What the task asks: Copy nothing before the line that contains "Click 移除 for Grammarly for Chrome"; from there, transcribe each line exactly through the end of the material, omitting pictures.

Extracted information START

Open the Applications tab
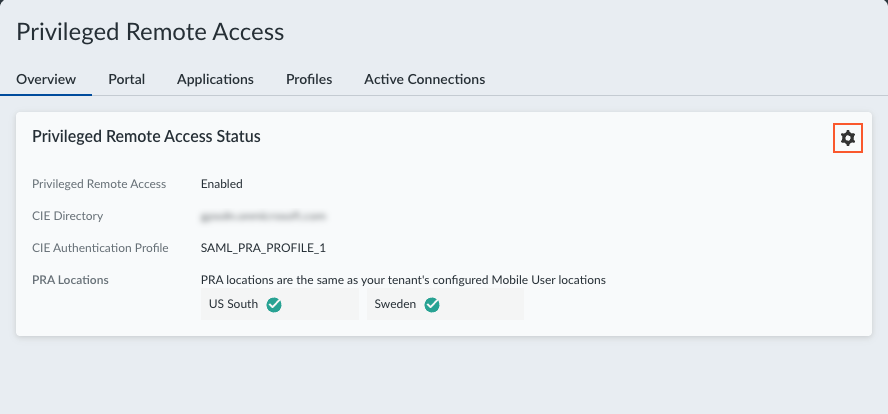The width and height of the screenshot is (888, 414). click(215, 79)
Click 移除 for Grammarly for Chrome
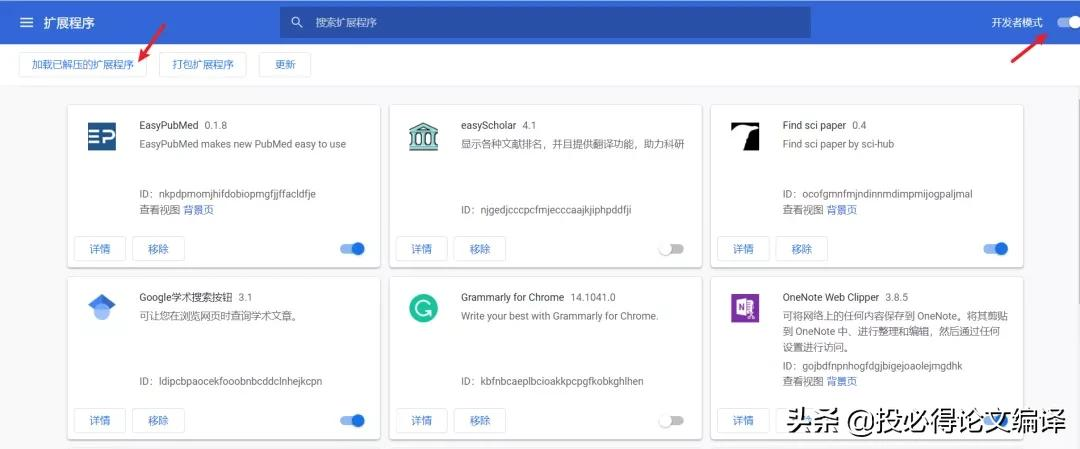 (480, 421)
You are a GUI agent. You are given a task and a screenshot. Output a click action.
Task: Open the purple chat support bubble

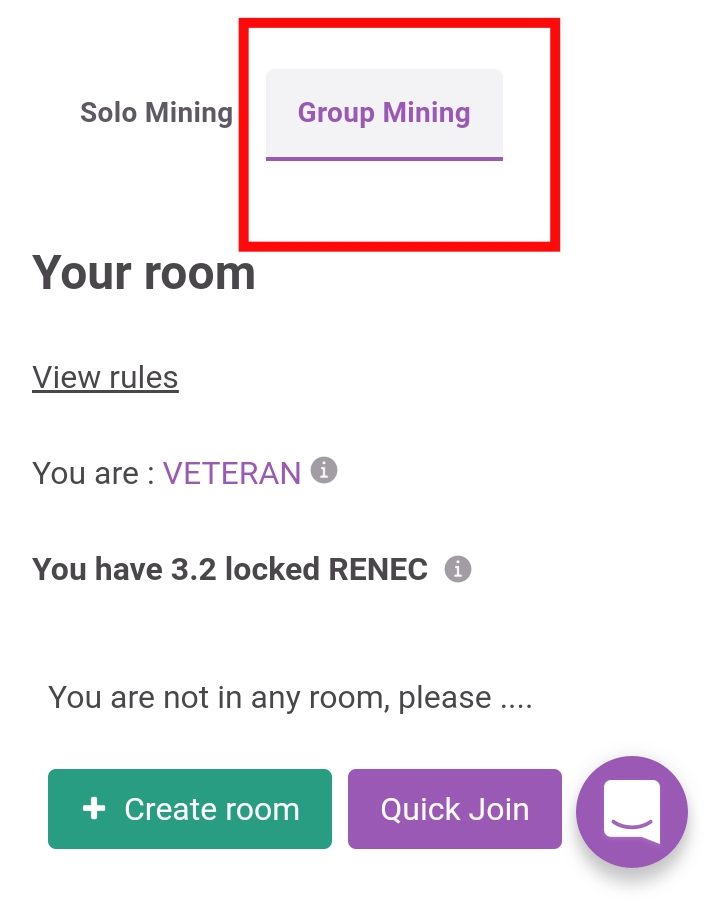click(x=631, y=810)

Extracted information END

Result for this exercise:
Click 移除 for Grammarly for Chrome
 (480, 421)
You are a GUI agent. You are given a task and a screenshot. Output a click action.
Task: Open the purple chat support bubble

click(x=631, y=810)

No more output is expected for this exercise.